### PROBLEMS AND TASKS
1: Can you give the whooping cough article again from "The study found" to "told The Age.", replacing "kids" with "children"?
2: How would you translate this sentence from the whooping cough article into Spanish: "Despite the breakthrough, scientists still urged parents to get their kids immunised against whooping cough."

### SOURCE DOCUMENT
####################

Whooping cough vaccine from the turn of the century could be a cure for food allergies with shocking research showing cases more than DOUBLED after it was phased out

  • Rates of kids with food allergies have risen substantially since 1999
  • Spike came after an older ‘whole cell’ vaccine was phased out that year
  • Researchers tested if the original vaccine could prevent food allergies in kids
  • Scientists still urged parents to get kids immunised against whooping cough

A whooping cough vaccine that was phased out in the late 1990s could hold the cure to food allergies, a new study has found.  

The number of Australian children with food allergies has more than doubled since 1999 – around the same time the older ‘whole cell’ immunisation was replaced with the current whooping cough vaccine. 

Experts from the Journal of Allergy and Clinical Immunology found the number of cases then skyrocketed by a further 50 per cent between 2005 and 2012.

The alarming statistics prompted Australian researchers to examine whether the original ‘whole cell’ vaccine could actually prevent kids from getting food allergies. 

The number of kids with food allergies has risen substantially since 1999 - around the same time it was replaced with a new whooping cough vaccine

The number of kids with food allergies has risen substantially since 1999 – around the same time it was replaced with a new whooping cough vaccine

Lead researcher Professor Tom Snelling said both vaccines prevent the deadly respiratory infection, but the old one has the additional benefit of reducing allergies in children

Lead researcher Professor Tom Snelling said both vaccines prevent the deadly respiratory infection, but the old one has the additional benefit of reducing allergies in children

Experts researched the cases of more than 500 children who had been diognosed with serious food allergies over the past two decades. 

The study found the kids who were given at least one dose of the original whole cell vaccine in the late 1990s were 23 per cent less likely to suffer from food allergies.   

Despite the breakthrough, scientists still urged parents to get their kids immunised against whooping cough.

Lead researcher Professor Tom Snelling said both vaccines prevent the deadly respiratory infection, but the old one has the additional benefit of reducing allergies in kids. 

‘These allergies occur when the immune system reacts to everyday substances such as different types of food,’ Professor Snelling told The Age. 

‘We believe that by harmlessly mimicking infections, some vaccines such as the whole-cell whooping cough vaccine have the potential to help steer the immune system away from developing allergic reactions.

‘[We believe] a single initial dose of the whole cell vaccine might have the additional benefit of partially protecting young babies against developing life-threatening food allergies.’

Paediatric immunologist Richard Loh said the results were promising, but further tests were needed to determine why 10 per cent of all Australian infants are diagnosed with food allergies.  

Food allergies in Australians

The number of children with a food allergy or food-related immune disorder has increased dramatically in the last 10 years

Food allergy symptoms can be mild, such as hives or swelling, or severe and effect breathing

Melbourne has the highest rate of children with food allergies, about 7,000 babies develop symptoms every year

The most common triggers are egg, cow’s milk, peanut, tree nuts, sesame, soy, fish, shellfish, and wheat.

####################

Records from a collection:
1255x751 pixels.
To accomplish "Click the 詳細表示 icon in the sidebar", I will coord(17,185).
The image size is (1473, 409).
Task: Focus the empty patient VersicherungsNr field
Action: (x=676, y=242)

####################

### ANSWERS FOR EACH ITEM
1:
The study found the children who were given at least one dose of the original whole cell vaccine in the late 1990s were 23 per cent less likely to suffer from food allergies.   

Despite the breakthrough, scientists still urged parents to get their children immunised against whooping cough.

Lead researcher Professor Tom Snelling said both vaccines prevent the deadly respiratory infection, but the old one has the additional benefit of reducing allergies in children. 

‘These allergies occur when the immune system reacts to everyday substances such as different types of food,’ Professor Snelling told The Age.

2: A pesar del avance, los científicos instaron igualmente a los padres a vacunar a sus hijos contra la tos ferina.